Just below her the gravel path that bordered the lawn was illuminated by the light that came in yellow oblongs of glow from the long windows of her father's study. She heard some little stir of movement below, the sound of voices dim and unintelligible inside, and presently after the tread of a foot-step on the stairs and so along the passage past her room, where her father slept. Then the window below was thrown open and Charles stepped out onto the gravel. Like her, perhaps, he felt the call of the night; she wondered if, like her, he needed more than the night could give him. She could look out without risk of detection: from outside, her window would appear a mere black hole in the wall. He paused a moment, and then strolled onto the dewy lawn. And as he walked away towards the river, she heard him whistle softly to himself, the song he had sung last year to his guitar. "See the chariot at hand here of Love...."

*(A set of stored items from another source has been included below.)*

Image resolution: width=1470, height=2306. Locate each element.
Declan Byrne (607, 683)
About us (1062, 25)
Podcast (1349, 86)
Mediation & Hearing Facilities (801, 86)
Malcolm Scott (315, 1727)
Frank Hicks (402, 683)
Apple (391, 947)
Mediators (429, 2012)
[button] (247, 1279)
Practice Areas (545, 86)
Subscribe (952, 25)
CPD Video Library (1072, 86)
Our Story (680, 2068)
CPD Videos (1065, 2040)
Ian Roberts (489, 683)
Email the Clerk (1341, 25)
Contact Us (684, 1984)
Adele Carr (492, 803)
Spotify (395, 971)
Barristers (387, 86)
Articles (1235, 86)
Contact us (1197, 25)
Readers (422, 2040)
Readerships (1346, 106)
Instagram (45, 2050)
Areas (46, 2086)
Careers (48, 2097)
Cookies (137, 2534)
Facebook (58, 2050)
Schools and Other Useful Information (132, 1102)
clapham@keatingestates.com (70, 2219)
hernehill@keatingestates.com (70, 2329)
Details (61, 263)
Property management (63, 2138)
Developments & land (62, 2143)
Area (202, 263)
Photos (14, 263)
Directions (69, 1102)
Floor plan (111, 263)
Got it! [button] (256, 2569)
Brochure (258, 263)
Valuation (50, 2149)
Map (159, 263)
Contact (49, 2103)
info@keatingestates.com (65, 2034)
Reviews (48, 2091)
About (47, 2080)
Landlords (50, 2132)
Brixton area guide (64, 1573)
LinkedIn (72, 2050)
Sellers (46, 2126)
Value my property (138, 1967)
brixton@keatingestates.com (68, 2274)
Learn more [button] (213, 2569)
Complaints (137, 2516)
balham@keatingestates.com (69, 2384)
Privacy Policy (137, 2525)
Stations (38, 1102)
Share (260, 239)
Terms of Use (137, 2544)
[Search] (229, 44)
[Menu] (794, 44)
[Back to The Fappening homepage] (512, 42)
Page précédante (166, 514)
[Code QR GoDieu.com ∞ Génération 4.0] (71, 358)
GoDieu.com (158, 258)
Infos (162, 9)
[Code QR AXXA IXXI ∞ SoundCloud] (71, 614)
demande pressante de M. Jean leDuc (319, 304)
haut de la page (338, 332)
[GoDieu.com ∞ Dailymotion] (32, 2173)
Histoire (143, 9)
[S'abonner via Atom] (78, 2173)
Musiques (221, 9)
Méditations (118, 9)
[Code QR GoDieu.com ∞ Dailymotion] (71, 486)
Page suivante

Joyce lay long awake, when she got to bed, not tossing nor turning nor even desiring sleep, but very quiet with wide open eyes. She did not seem to herself to be thinking at all, it was no preoccupation that kept her awake: she but lived and breathed, was part of the spring night. But it seemed to her that she had never been alive till then. Sometimes for a little while she dozed, nonsense of some sort began to stir in her brain, but the drowsy moments were no more than moments. From the stable-clock not far away she heard the faint clanging of the hours and half-hours, which seemed to follow very rapidly, the one after the other. By her dressing-table in the window there came a very faint light through the unblinded casement from the remote noon-day of the shining stars, the rest of the room was muffled in soft darkness.

Then she missed the sound of one half-hour, and when she woke again, the light in her room was changed. Already the faint illumination by the window had spread over the rest of it, and there was a more conspicuous brightness on the table that stood there. Then from outside she heard the first chirruping of one bird, and the light grew, a light hueless and colourless, a mere mixture of white with the dark. More birds joined voices to the first heard in the earliest welcome of the day, and a breeze set some tendril of creeper tapping at her panes. Colour began to steal into the hueless light; she could guess there in the East were cloud-wisps that caught the morning.

Joyce got out of bed and went to the window, and the lure of the sunrise irresistibly beckoned her out. The message the night had seemed to hold for her, though contradicted afterwards, had been authentically transmitted to the dawn—something certainly called her now. She dressed herself quickly in some old boating-costume, went quietly along the passage, and down stairs. At the foot Huz was sleeping, but awoke at her step, and found it necessary to give a loud and joyful bark of welcome. It seemed to him an excellent plan to go out.

She crossed the lawn with her dog, for the river seemed to beckon, and would have taken her canoe, except that that meant that Huz must be left behind. She did not want Huz, but Huz wanted, and she stepped into the punt, that puzzled victim of Charles' aimlessness, and pushed off. The boom of Thorley Weir—that, or was it something else about Thorley Weir—determined her direction, and she slid away upstream. It was still not yet the hour of sunrise, and she would be at the weir before that.


A few minutes before, Charles had wakened also. He, too, had slept but little, and his awaking was sudden: he felt as if some noise had roused him, the shutting of a door perhaps, or the barking of a dog. The early light that preceded dawn was leaking into his room, and he got out of bed to draw up the blind. The magic of the hour, breeze of morning, chirruping of birds seized and held him, and into his mind—brighter than the approaching dawn—there came flooding back all that had kept sleep from him. Sleep was far away again now, and the morning beckoned.

He dressed and went out, and it was in his mind to wrestle with the punt, perhaps, to spring on Joyce a mysteriously-acquired adeptness. And then suddenly he saw that steps had preceded him across the lawn, wiping away the dew, and his heart leaped. Could it be she who had passed that way already? Would they meet—and his heart hammered in his throat—in this pearly and sacred hour, when only the birds were awake? It was not quite sunrise yet; should day, and another day lit by the dawn that from everlasting had moved the sun and the stars, dawn together? But where had she gone, where should he seek and find her?